Post by ignition » Mon Aug 27, 2018 9:49 am

HomerJ wrote:
Mon Aug 27, 2018 9:06 am
And again, 4% worked for 50/50 portfolio during the Great Depression. Bonds did quite well to temper the stock market drop for an investor back then.

100% stocks at 4% withdrawal has failed a couple of times (but still lasted 20-25 years, so "failed" could be fixed with a few cut-backs in spending). 98% of time, you end up super rich. Far richer than the guys with bonds. Those are pretty good odds. But you also have to have nerves of steel.

And just because you had nerves of steel the last time we experienced a crash WHILE YOU STILL WORKING, that doesn't mean you'll have the same nerves of steel when it happens as you're pulling money out. Very different experiences.

But it looks like 4% (even at 100% stocks) with some flexibility in spending is very safe. 4% with some bonds may not require cut-backs in spending during a bad market. Or as ignition point out, 3% has always worked.
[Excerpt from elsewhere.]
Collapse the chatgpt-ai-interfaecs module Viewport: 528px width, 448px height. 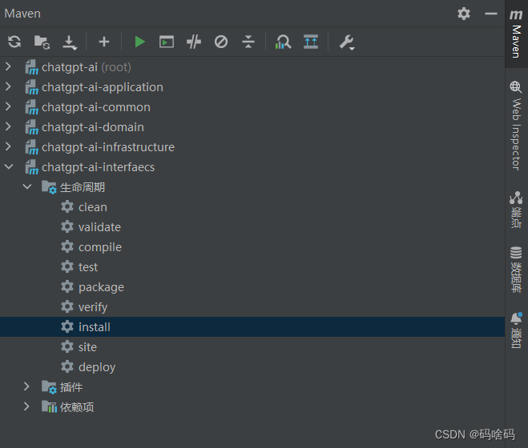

The real danger is a crash two days after you retire. Having SOME bonds/cash that you can spend for a couple of years while you wait for the market to recover seems prudent.

Or go back to work. May be hard in a recession. But at least you're still young at that point, and you were just working a few months ago, so it's not like your skills are outdated.
Yes, I agree you would have to have nerves of steel in a 1929 scenario. I'm planning to hold 10-20% bonds in retirement and spend only 3% of my portfolio when there is a stock market crash in the first years of retirement.

Also remember 50/50 isn't totally safe. It would have failed for a few periods starting in the 60's. In fact 100% stocks had a slightly higher success rate than 50/50 according to cFiresim (95.73% vs 94.02%). Flexibility is important no matter which allocation you choose.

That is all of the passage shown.